Jokowi mengatakan duta besar harus mengetahui bidang investasi apa yang saat ini dibutuhkan. Pertama, katanya, investasi di sektor yang berkaitan dengan barang substitusi impor.

Kedua, investasi di sektor energi mengingat sampai saat ini Indonesia masih impor minyak dan gas (migas). Jokowi ingin para duta besar bisa mencari investor yang bisa memproduksi kedua komoditi tersebut.

"Jangan senang kita impor gas terus, atau impor minyak terus," ujarnya.

Mantan gubernur DKI Jakarta itu lantas menyinggung soal batu bara. Ia menyatakan produksi batu bara RI berlimpah. Menurutnya, batu bara bisa diubah menjadi DME LPG.

Jokowi menyebut para duta besar bisa mencari dan mendatangkan investor yang memiliki teknologi mengubah batu bara menjadi DME LPG. Hal ini dilakukan agar Indonesia tak lagi mengimpor gas LPG.

"Material kita batu bara banyak sekali. Negara-negara yang jago-jago siapa, yang berkaitan dengan ini siapa, ini yang kita cari," ujarnya.
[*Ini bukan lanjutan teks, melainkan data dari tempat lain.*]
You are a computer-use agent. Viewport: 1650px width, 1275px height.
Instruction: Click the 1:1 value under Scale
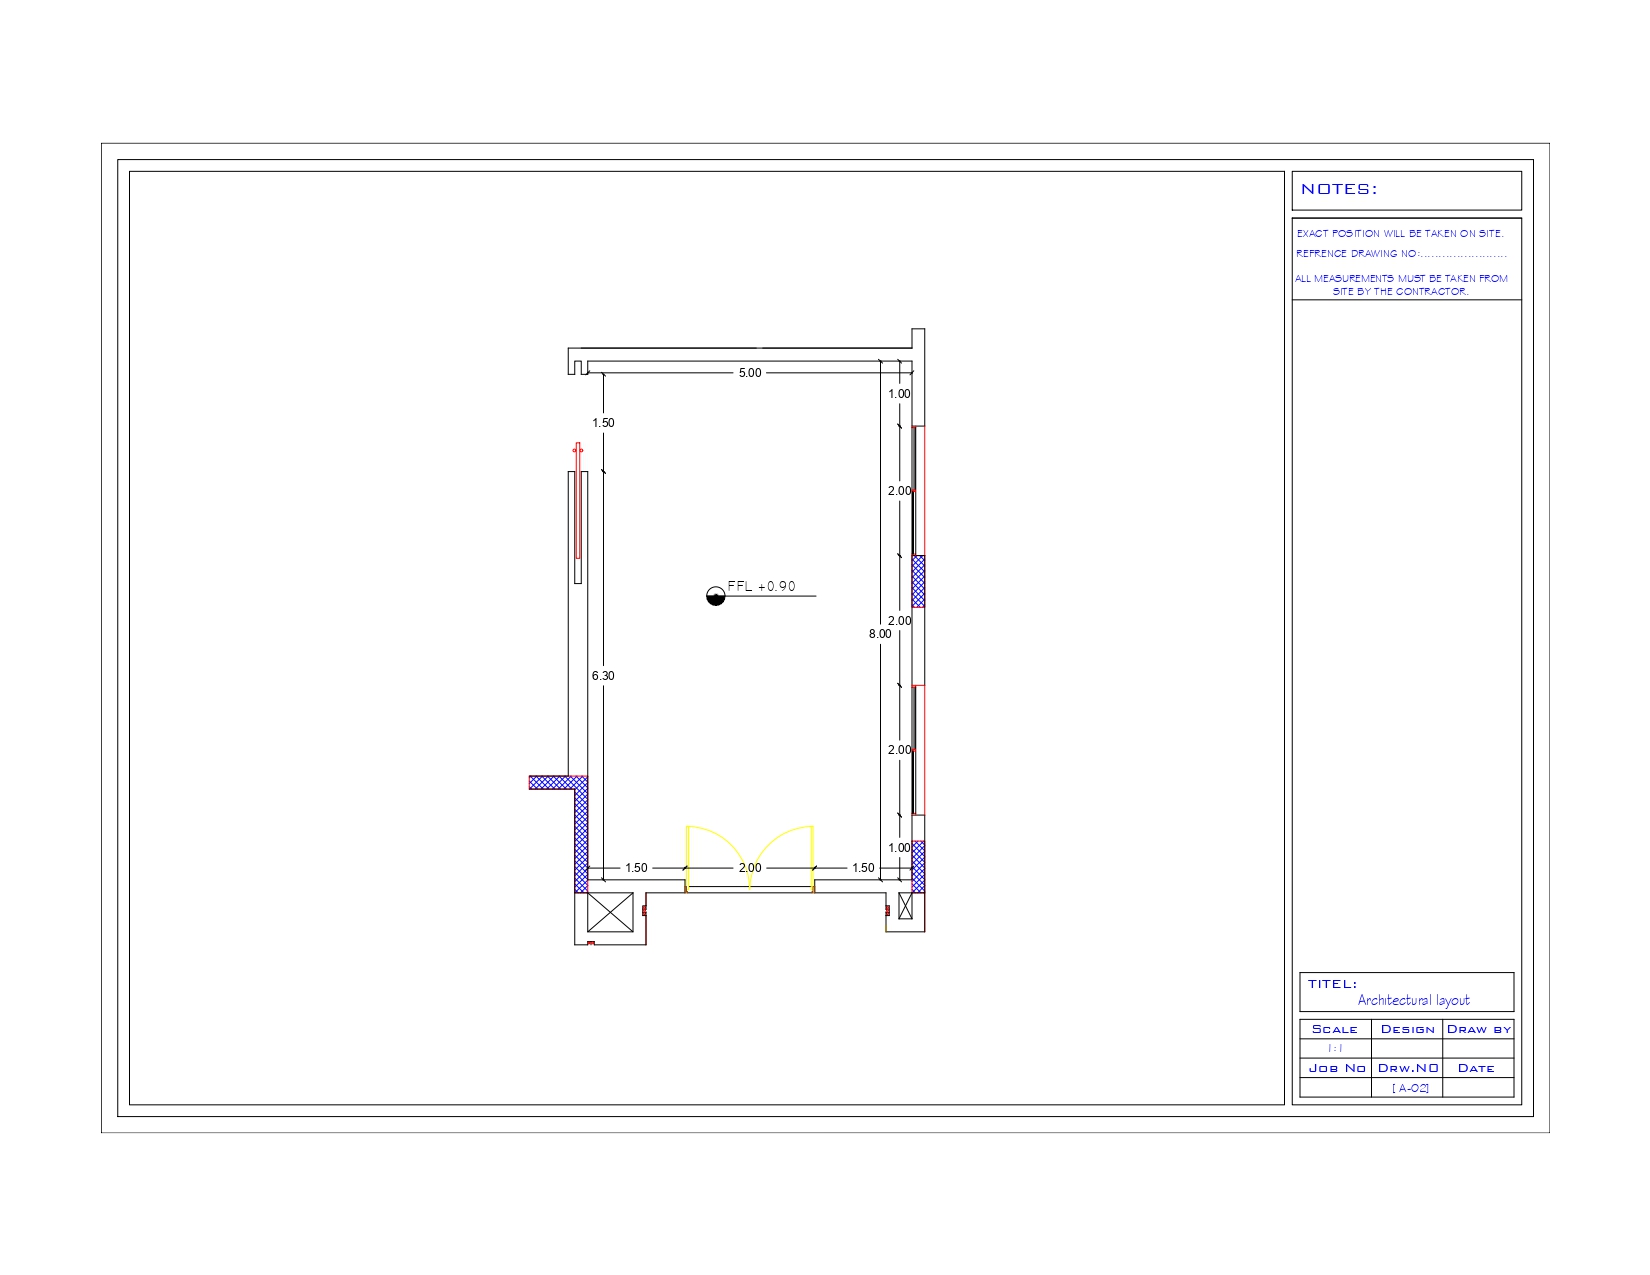[1333, 1046]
Kemudian untuk komoditas minyak. Kepala negara menyatakan Indonesia memiliki hasil minyak kelapa atau kopra yang juga banyak. Menurutnya, bahan mentah itu bisa diubah menjadi avtur. Ia ingin para duta besar juga mencari investor yang bisa memproduksi itu.

"Karena avtur kita ini juga impor, banyak sekali," tuturnya.

Jokowi menyebut produk kelapa sawit atau CPO Indonesia juga berlimpah. Produk ini bisa diubah menjadi B20, B30, B50, hingga nantinya menjadi B100. Untuk itu, ia meminta agar para duta besar juga mencari investor yang mau memproduksi CPO menjadi B50 sampai B100.

"Jadi ekspor kita tidak bahan raw material (mentah) lagi, udah enggak zamannya lagi ekspor yang namanya batu bara, ekspor yang namanya bahan mentah kopra, ekspor yang namanya CPO, Kita ingin ekspor kita dalam bentuk barang barang, minimal setengah jadi atau kalau bisa barang jadi," katanya.

Lebih lanjut, Jokowi juga meminta para duta besar menjadi duta ekspor. Ia meminta para duta besar melihat potensi pasar di setiap negara sahabat agar barang-barang produksi Indonesia bisa masuk.

Mantan wali kota Solo itu ingin duta besar membuka pasar baru, seperti di negara-negara kawasan Afrika, Asia Tengah, Asia Selatan, hingga Eropa Timur.

"Yang saya senang sebetulnya kita bisa masuk ke pasar-pasar di Afrika. Yang banyak itu produknya usaha kecil menengah bisa masuk ke sana, kenapa? Untuk urusan kualitas masih belum memiliki standar yang sangat ketat," ujarnya.